__Page text__
....

In lieu of an abstract, here is a brief excerpt of the content:

  • An Interview with Leopold Haimson

As readers may recall, Kritika has initiated an interview series, run in our "From the Editors" column, with leading figures in the Russian field, asking them to describe the state of the field from the perspective of their own life trajectories. In the past we have interviewed Dan Davidson, James Billington, and Marc Raeff. In this issue we continue our series in an interview with Leopold Haimson.

Leopold Haimson is professor emeritus of the Department of History and the Harriman Institute for Advanced Study of Eurasia at Columbia University. He earlier taught at the University of Chicago for ten years, from 1956 to 1966. Having received his BA from Harvard University in 1945 (in history and philosophy) and his PhD there (in history and social relations) in 1952, he served for several years as a research associate for Studies in Soviet Culture and Communications, a project directed by Margaret Mead, and in this connection published several articles on Soviet civilization.1 In 1955, his influential The Russian Marxists and the Origins of Bolshevism appeared, and he subsequently published a stream of important articles and edited volumes on Russian political culture generally and on the history of Menshevism in particular, from its origins to its vital life in emigration.2 In 1964–65, his "The Question of Social Stability in Urban Russia, 1905–1917" appeared, a two-part article that set off one of the most productive and long-running [End Page 1] debates in the field of modern Russian history.3 While retaining an interest in political culture, Haimson moved in the 1970s and 1980s toward social and quantitative history, publishing articles in French and English on the dynamics of strike movements in a comparative perspective.4 In these years he also edited an influential book on "the politics of rural Russia."5 Beginning in the 1970s, he became increasingly active in Russian academic life. He continues to publish actively in both Russian and English.6 He is currently completing a study on the relationship between political and social conflicts at the end of the old regime (1900–17).

....

__Material__
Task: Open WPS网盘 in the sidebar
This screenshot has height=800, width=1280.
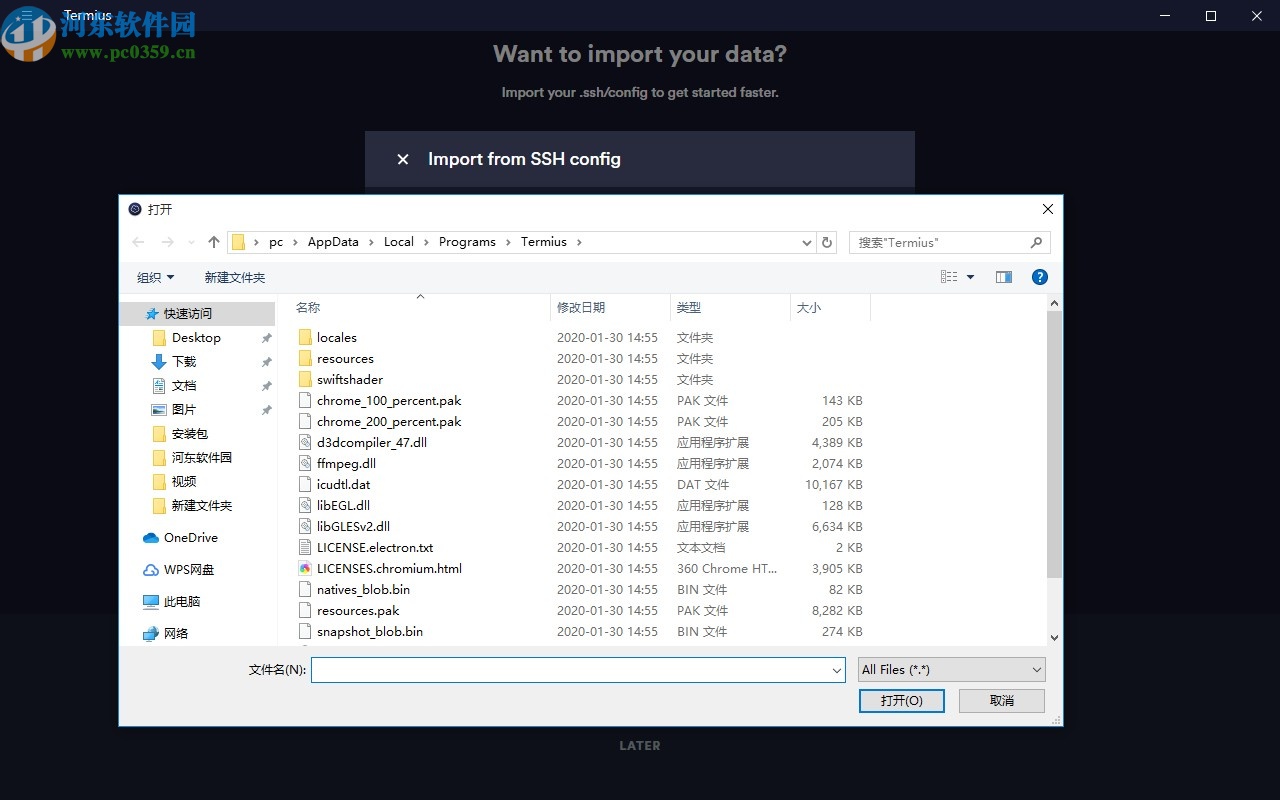Action: tap(188, 570)
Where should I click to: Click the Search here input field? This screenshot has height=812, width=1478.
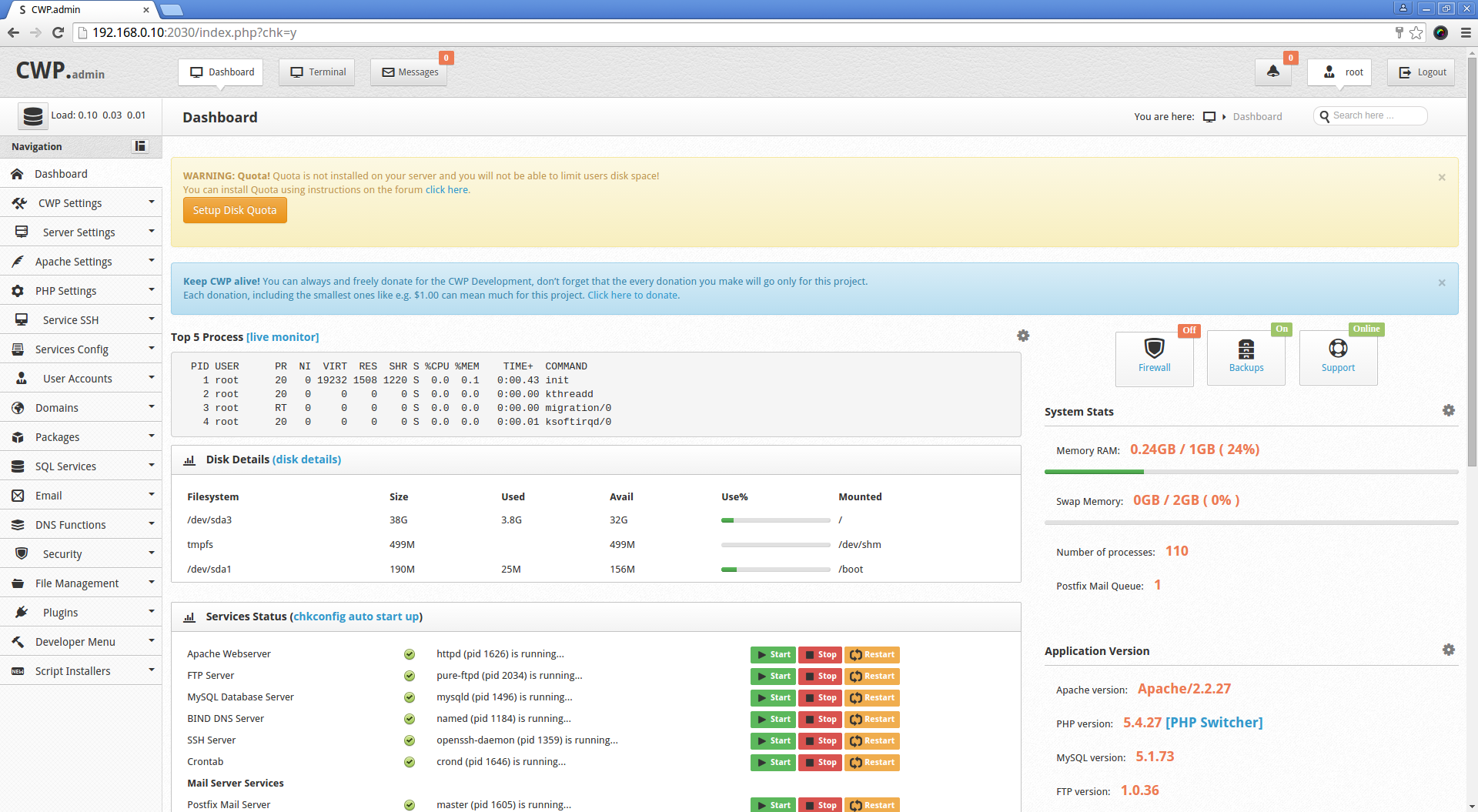tap(1374, 115)
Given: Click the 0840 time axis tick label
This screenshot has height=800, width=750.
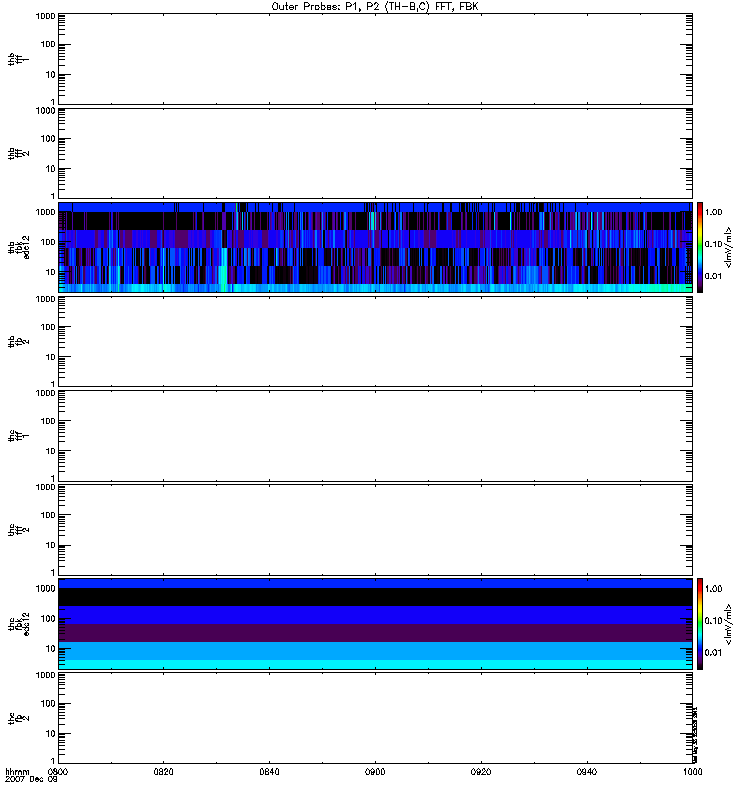Looking at the screenshot, I should 270,772.
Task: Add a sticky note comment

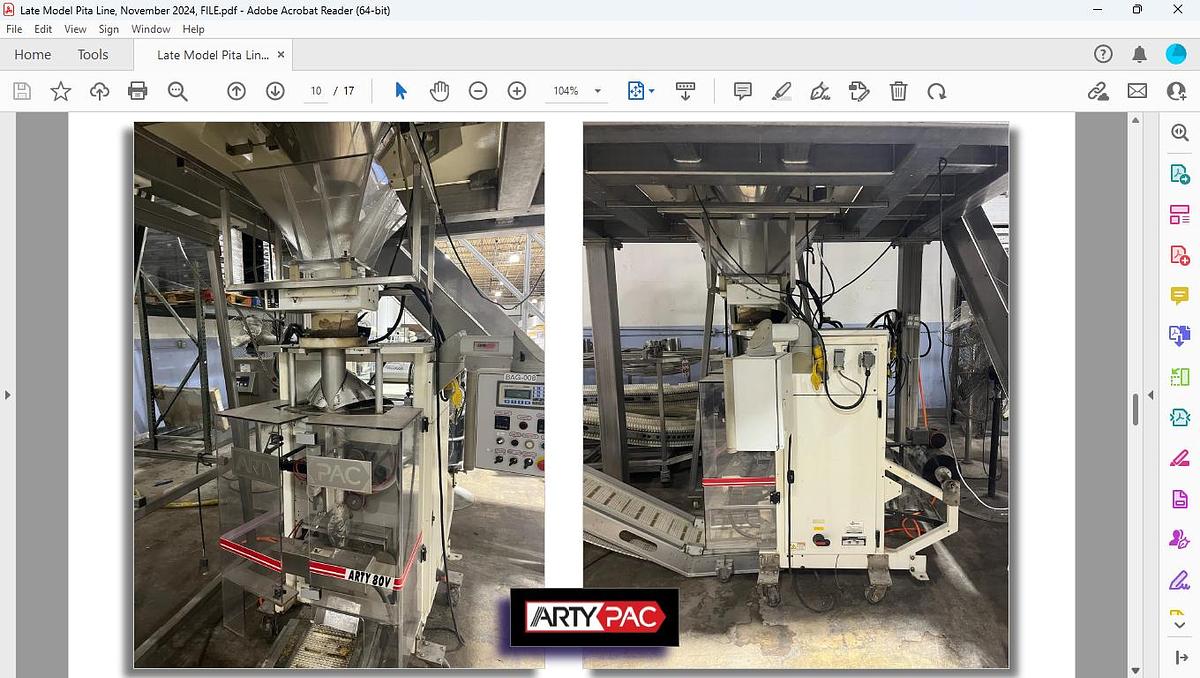Action: point(742,91)
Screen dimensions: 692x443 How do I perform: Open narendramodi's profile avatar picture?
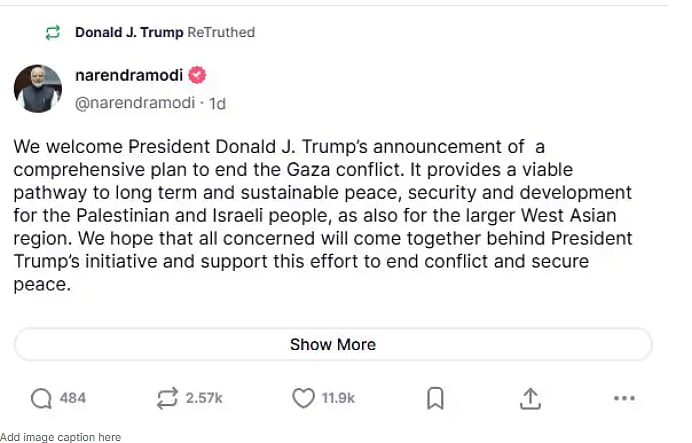point(38,87)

....

__Task requirements__
Reproduce the Haimson interview introduction from "In lieu of an" to "with Leopold Haimson.", putting "conversation series" in place of "interview series".

__Solution for this exercise__
In lieu of an abstract, here is a brief excerpt of the content:

  • An Interview with Leopold Haimson

As readers may recall, Kritika has initiated an conversation series, run in our "From the Editors" column, with leading figures in the Russian field, asking them to describe the state of the field from the perspective of their own life trajectories. In the past we have interviewed Dan Davidson, James Billington, and Marc Raeff. In this issue we continue our series in an interview with Leopold Haimson.